MBZUAI master’s student Chenxi Wang found that the team’s paper published in October 2025 (《Do LLMs “Feel” Emotions? Discovery and Control of Emotion Loops》) is actually the first work to systematically study the internal mechanisms through which large language models generate emotions. When she read Anthropic’s paper, her first reaction was, “Isn’t this what we did last year?” The key difference between the two was this: previously, most research focused on the model recognizing emotions in text (i.e., emotion perception), while both sides were studying how the model itself generates emotions (i.e., emotion generation/internal mechanisms). Anthropic’s communications author Jack Lindsey initially thought the two works overlapped with existing research, but after Chenxi Wang read through them one by one and pointed out the differences, he accepted this distinction. At present, Anthropic has updated its paper blog and, in the “Related Work” section, explicitly added a citation to this work, and the event was resolved in a relatively friendly way.

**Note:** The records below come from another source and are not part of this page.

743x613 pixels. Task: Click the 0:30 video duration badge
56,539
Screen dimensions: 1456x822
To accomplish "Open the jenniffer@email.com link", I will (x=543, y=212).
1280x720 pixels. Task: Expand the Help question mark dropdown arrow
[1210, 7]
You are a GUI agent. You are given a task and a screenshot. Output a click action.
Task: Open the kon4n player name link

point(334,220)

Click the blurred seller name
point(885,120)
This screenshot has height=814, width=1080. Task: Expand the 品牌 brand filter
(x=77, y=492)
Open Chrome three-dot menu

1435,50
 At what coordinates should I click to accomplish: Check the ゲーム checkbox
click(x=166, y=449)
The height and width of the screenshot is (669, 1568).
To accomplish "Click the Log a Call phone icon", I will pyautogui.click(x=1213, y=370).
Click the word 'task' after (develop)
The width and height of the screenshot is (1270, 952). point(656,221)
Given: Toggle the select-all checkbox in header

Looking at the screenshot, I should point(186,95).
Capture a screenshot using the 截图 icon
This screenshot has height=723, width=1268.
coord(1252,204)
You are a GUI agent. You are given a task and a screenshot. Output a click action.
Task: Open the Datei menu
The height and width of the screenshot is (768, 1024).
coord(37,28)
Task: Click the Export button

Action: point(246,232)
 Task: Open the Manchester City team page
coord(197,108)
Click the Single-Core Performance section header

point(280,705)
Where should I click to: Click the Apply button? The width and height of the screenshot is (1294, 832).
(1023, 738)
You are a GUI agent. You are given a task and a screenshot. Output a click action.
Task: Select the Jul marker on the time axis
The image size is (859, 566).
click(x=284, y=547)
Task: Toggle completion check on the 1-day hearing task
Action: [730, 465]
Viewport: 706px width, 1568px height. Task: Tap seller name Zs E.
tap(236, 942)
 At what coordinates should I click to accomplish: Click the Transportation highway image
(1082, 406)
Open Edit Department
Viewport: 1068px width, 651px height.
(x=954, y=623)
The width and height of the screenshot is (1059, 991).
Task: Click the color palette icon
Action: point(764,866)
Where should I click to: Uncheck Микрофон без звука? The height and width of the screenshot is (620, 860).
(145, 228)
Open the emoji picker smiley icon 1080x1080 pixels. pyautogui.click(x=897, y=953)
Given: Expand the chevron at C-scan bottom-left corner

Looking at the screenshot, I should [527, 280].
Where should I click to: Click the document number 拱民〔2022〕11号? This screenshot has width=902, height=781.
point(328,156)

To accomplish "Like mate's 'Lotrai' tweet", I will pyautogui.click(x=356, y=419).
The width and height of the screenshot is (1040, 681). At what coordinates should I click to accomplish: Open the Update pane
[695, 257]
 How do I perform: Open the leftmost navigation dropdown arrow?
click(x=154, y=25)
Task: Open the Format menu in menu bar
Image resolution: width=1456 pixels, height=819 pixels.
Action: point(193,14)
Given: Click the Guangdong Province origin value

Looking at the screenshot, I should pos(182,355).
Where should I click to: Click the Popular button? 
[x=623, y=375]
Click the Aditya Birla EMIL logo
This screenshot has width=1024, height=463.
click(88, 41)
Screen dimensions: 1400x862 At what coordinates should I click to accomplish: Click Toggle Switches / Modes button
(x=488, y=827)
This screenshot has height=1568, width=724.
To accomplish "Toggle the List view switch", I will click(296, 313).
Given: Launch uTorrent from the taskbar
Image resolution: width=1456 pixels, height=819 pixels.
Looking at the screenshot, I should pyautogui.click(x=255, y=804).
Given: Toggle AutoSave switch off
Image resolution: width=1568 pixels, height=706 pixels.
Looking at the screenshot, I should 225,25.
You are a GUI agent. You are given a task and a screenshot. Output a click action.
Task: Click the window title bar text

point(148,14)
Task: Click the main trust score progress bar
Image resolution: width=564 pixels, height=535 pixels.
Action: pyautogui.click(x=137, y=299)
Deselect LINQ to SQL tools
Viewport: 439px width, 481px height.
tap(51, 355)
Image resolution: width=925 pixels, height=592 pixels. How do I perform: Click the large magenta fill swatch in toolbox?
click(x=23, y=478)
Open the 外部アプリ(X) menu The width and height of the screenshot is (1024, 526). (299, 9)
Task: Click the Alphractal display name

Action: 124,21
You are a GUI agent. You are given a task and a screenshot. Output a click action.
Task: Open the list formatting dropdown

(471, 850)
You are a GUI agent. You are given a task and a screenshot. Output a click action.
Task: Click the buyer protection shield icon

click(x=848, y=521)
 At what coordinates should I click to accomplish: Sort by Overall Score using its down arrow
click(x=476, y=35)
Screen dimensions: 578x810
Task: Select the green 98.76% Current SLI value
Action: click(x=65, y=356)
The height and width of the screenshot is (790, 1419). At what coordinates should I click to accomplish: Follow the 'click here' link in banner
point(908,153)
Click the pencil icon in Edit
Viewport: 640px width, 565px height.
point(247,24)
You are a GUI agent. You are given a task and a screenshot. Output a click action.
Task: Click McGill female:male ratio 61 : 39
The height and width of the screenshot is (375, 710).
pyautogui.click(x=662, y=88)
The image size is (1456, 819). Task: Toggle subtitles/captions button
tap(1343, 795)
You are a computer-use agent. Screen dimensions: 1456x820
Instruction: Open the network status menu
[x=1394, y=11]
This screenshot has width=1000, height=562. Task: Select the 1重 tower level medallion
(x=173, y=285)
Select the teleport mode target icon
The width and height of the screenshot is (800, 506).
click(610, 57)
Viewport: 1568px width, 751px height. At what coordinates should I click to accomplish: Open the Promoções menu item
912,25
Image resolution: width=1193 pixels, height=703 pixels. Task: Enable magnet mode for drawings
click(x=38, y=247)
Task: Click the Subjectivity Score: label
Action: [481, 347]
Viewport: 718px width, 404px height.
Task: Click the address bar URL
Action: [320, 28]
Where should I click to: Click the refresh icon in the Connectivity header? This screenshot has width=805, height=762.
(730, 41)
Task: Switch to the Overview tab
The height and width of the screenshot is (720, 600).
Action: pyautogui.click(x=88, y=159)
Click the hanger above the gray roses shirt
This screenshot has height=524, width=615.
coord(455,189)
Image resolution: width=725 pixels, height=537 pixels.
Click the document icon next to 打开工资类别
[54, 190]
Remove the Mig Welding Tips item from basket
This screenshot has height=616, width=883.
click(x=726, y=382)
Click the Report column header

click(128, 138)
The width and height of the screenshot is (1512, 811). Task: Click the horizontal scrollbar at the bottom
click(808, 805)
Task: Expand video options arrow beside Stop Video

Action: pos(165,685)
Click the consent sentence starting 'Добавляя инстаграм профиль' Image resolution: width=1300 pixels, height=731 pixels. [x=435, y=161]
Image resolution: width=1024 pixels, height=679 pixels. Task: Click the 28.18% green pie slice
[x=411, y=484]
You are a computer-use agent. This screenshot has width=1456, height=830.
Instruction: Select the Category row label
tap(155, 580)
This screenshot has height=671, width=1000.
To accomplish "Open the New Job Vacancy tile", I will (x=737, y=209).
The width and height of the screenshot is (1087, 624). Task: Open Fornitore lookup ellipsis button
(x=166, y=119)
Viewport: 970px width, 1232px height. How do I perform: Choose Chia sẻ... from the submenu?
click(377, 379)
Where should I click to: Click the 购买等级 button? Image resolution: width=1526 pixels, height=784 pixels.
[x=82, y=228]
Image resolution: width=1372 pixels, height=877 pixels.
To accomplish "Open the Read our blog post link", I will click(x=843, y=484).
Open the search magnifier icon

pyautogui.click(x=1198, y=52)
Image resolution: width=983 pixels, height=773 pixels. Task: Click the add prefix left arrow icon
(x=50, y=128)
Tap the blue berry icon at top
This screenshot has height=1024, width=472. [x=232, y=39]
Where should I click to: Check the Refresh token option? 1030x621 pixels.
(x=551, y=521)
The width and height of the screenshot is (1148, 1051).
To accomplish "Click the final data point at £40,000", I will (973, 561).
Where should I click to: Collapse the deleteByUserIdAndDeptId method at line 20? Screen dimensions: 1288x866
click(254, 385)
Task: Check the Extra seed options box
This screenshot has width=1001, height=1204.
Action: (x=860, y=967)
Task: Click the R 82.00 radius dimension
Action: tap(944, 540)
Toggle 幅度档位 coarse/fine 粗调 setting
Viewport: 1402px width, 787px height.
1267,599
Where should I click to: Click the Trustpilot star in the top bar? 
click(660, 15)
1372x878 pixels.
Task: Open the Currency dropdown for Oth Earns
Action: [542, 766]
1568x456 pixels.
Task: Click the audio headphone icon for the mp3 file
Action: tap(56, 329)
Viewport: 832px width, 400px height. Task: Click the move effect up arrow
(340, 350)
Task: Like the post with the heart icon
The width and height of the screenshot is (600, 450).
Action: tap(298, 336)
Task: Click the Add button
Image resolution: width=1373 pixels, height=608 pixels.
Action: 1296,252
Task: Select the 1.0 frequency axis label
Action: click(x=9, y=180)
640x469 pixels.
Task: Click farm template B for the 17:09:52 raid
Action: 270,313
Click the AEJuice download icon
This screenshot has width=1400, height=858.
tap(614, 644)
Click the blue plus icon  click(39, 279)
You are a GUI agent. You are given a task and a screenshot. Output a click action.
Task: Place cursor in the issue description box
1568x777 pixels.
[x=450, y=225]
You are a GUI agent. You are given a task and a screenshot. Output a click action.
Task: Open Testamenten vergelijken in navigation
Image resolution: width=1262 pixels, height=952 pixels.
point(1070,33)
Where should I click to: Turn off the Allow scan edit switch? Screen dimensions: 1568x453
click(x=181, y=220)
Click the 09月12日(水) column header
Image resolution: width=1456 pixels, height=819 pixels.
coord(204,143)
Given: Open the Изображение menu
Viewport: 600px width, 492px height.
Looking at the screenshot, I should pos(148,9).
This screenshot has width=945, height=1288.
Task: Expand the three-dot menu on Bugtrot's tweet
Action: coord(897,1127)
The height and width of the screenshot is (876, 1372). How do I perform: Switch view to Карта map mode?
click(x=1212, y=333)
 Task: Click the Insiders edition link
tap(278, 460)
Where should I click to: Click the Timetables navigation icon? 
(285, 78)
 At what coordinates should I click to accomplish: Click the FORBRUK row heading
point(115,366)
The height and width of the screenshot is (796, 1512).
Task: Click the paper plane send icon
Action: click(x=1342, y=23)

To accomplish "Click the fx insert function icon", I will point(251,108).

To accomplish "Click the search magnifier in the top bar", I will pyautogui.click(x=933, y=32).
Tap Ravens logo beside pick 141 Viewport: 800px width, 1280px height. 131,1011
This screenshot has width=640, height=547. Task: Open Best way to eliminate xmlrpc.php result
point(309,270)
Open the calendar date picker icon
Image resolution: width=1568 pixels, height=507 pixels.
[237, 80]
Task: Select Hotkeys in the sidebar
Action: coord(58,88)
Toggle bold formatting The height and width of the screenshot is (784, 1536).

The Chinese team’s paper mentioned three key findings:

First, within large models, there truly exist stable emotion representations that are unrelated to specific semantics; different emotions begin to form clear groupings even in the shallow layers of the neural network—for example, anger and disgust are close, and sadness and fear are close—consistent with human intuition.

Second, these emotion mechanisms are dominated by a small number of core neurons and attention heads. Through ablation experiments, they found that by simply shutting down 2–4 neurons or 1–2 attention heads, the model’s ability to express emotions drops significantly.

Third, the team integrated these core components into a cross-layer “emotion loop.” Directly adjusting this loop allows the model to generate the specified emotion with an accuracy of 99.65%, far surpassing traditional methods of prompt guidance and vector manipulation. Even the “surprise” emotion, which was previously the hardest to control, achieved 100% accurate expression.

This mechanism has been validated across multiple models, including LLaMA and Qwen, proving that it is a general rule for large language models.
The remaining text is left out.